DIRECTIONS:
Answer these questions from the ggplot text:
(a) What title does the code assign to the plot?
(b) Which theme argument sets the size and color of the major gridlines?
(c) What base font family is passed to theme_bw in the axis-lines code?

QUOTED TEXT:
----------------
Add a Title to the chart
Set the title of plot: + labs(title = “Best Chart Ever”)
Color the title red:+ theme(plot.title = element_text(colour = ‘red’))

ggplot(d, aes(x = Department, y = admit.rate, fill = gender)) + geom_bar(stat = ‘identity’, position = ‘dodge’) + scale_fill_manual(values=c(“#6baed6”, “#084594”))  + theme(plot.title = element_text(colour = ‘red’))
+ labs(title = “Best Chart Ever”)

Set the size and color of the major gridlines: + theme(panel.grid.major = element_line(size = 2, color = “red”)

ggplot(d, aes(x = Department, y = admit.rate, fill = gender)) + geom_bar(stat = ‘identity’, position = ‘dodge’) + scale_fill_manual(values = c(‘#6baed6’, ‘#084594’)) + theme(panel.grid.major = element_line(size = 2, color = “red”))


Axis Lines
Set the size and color of the axis lines: + theme(axis.line = element_line(size = 2, color = “red”))

ggplot(d, aes(x = Department, y = admit.rate, fill = gender)) + geom_bar(stat = ‘identity’, position = ‘dodge’) + theme_bw(base_family= ‘Helvetica’) + scale_fill_manual(values = c(‘#6baed6’, ‘#084594’)) + theme(axis.line = element_line(size = 2, color = “red”))
----------------
Text and element pointing listing
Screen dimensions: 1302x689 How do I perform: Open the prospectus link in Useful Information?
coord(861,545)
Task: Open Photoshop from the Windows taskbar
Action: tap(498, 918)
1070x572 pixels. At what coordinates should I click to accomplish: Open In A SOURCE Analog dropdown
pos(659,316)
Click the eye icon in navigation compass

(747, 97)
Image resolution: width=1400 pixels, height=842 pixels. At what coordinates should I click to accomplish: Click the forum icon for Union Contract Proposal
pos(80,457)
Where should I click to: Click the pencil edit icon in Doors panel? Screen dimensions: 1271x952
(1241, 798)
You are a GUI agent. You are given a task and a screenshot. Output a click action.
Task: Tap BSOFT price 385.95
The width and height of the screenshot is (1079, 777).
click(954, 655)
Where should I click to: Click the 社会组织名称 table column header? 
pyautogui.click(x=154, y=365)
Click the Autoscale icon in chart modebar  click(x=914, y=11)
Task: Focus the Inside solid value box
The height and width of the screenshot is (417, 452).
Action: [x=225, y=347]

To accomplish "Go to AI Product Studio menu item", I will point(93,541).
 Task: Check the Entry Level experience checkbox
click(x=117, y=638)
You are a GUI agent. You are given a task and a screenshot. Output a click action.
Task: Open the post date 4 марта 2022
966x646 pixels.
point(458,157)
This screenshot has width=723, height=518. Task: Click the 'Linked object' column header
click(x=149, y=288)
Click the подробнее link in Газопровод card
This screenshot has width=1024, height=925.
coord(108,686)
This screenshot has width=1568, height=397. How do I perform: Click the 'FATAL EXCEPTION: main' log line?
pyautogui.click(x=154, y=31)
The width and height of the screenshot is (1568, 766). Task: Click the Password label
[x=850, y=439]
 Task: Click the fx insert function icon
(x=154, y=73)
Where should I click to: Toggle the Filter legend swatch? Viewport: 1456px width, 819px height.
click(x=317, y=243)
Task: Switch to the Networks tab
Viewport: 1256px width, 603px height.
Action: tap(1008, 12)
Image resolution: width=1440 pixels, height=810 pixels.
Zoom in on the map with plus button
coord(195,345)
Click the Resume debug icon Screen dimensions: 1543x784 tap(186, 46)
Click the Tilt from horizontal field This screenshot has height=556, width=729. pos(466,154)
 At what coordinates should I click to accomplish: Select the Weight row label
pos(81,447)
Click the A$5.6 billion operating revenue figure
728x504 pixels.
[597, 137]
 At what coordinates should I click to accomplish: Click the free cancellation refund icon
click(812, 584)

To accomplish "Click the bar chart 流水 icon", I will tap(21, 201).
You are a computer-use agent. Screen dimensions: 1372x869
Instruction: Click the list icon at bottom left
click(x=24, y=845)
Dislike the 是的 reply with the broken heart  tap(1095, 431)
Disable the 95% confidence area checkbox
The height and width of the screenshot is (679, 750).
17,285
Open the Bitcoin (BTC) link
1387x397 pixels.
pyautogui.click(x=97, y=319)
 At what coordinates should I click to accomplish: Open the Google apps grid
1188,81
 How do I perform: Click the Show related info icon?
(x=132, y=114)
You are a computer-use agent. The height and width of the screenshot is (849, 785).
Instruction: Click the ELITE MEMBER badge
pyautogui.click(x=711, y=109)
----------------
SOLUTION FOR THIS EXERCISE:
(a) Best Chart Ever
(b) panel.grid.major
(c) Helvetica